Turning specifically to the assignments of error, the first, second and fourth assignments of error are well-taken to the extent that the trial court enforced the subpoena duces tecum requiring Billman to produce papers to which his retaining lien attached, without requiring plaintiff to furnish security as a substitute for the retaining lien to assure payment of the attorney fees when and if payment thereof is otherwise enforced.
The third assignment of error, however, is not well-taken. First, there is no transcript of proceedings indicating the extent to which plaintiff needed to inspect papers to which Billman's retaining lien attached in preparing to present the present case. Second, the trial court expressly found necessity to inspect the papers to exist, and we have no basis to "second guess" this finding of the trial court.
Similarly, the fifth assignment of error is not well-taken under the circumstances of this case. Although a summary proceeding for determining the amount of legal fees due in order to determine the amount of security necessary has been utilized in some jurisdictions in connection with compelling production of the papers to which the retaining lien attached, we see no necessity for such a procedure in this case, even assuming that the trial court within its discretion could conduct such a summary proceeding. Billman apparently claims $975 due him from plaintiff as legal fees. In addition, Billman has sought interest upon the amount due. We find no authority, and none has been cited, indicating that the retaining lien attaches not only to the attorney fees due but also to accrued interest thereon, even though the attorney may legally be entitled to recover interest, as well as the fee.
Even if the amount due be disputed, the maximum amount due Billman from plaintiff is easily ascertainable and, thus, security can be required in that amount, which would not appear to be an onerous burden upon plaintiff. In those cases where security in the amount of the fees claimed by the attorney might impose an onerous burden upon a client who disputes the amount of the fees, a summary proceeding might be appropriate. However, there is no demonstration of such need in this case and, in any event, it would not be prejudicial to Billman since, in the absence of a summary proceeding, the security would be in the amount of the fees claimed.
For the foregoing reasons, the first, second and fourth assignments of error are sustained, and the third and fifth assignments of error are overruled.
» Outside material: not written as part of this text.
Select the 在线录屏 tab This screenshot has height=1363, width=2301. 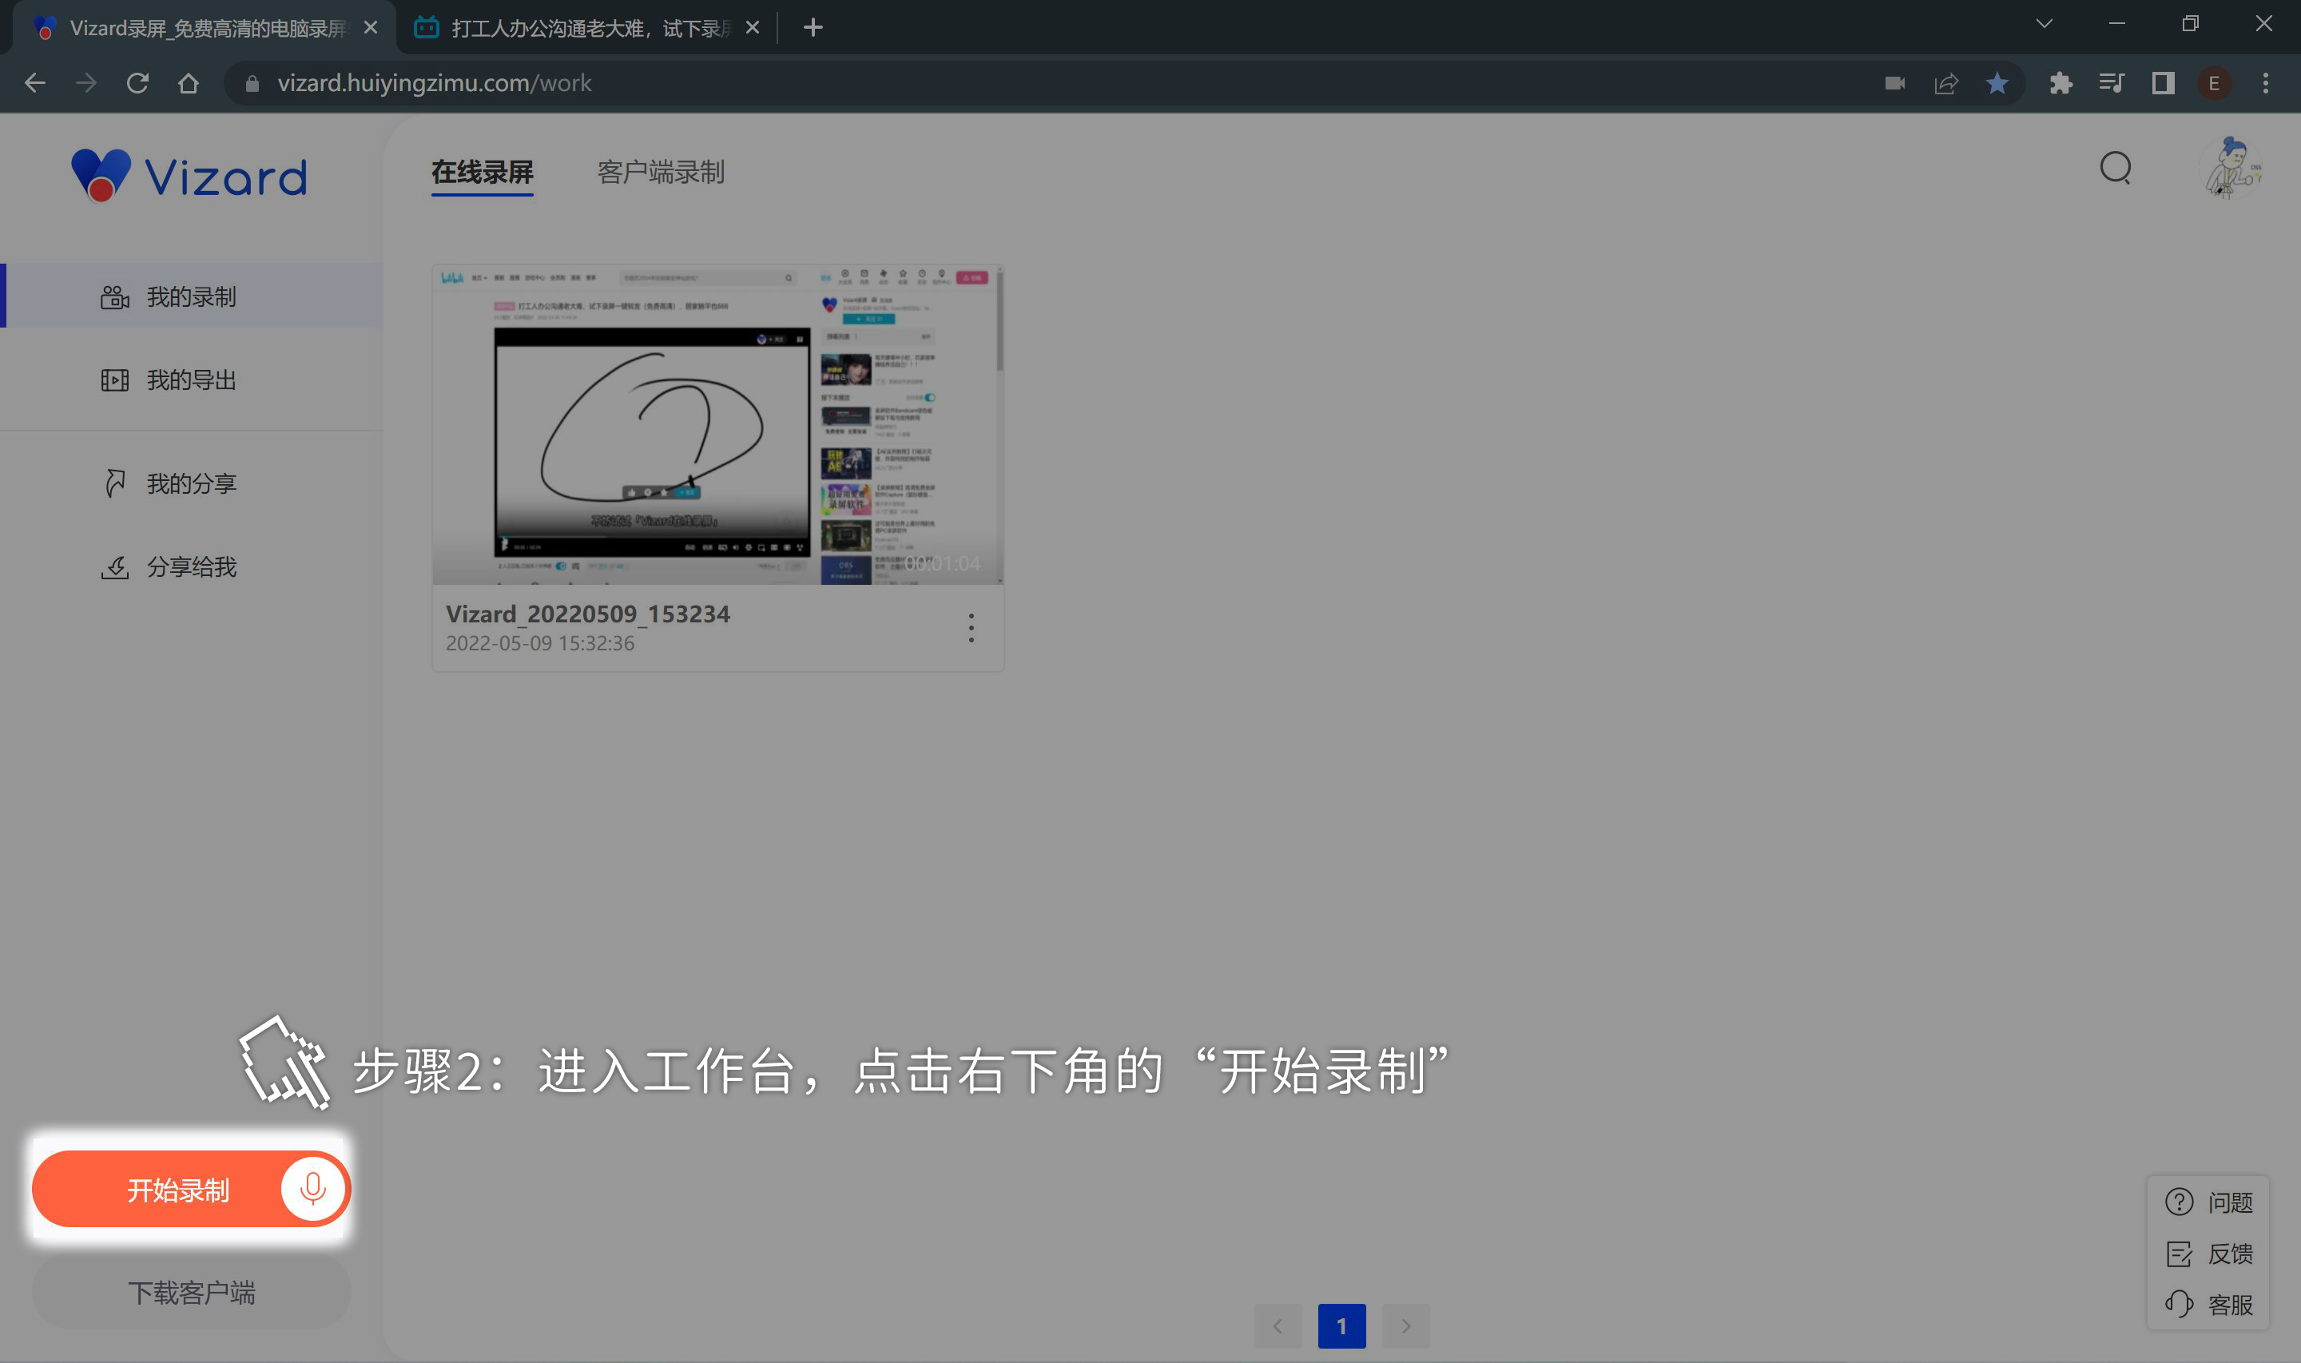pos(482,172)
The order of the Franklin County Court of Common Pleas is reversed, and this cause is remanded to that court with instructions to enforce the subpoena duces tecum only upon the giving of adequate security by plaintiff as a substitution for Billman's retaining lien in such amount as that court in its discretion may find necessary.
Order reversed and cause remanded with instructions.
STRAUSBAUGH and NORRIS, JJ., concur.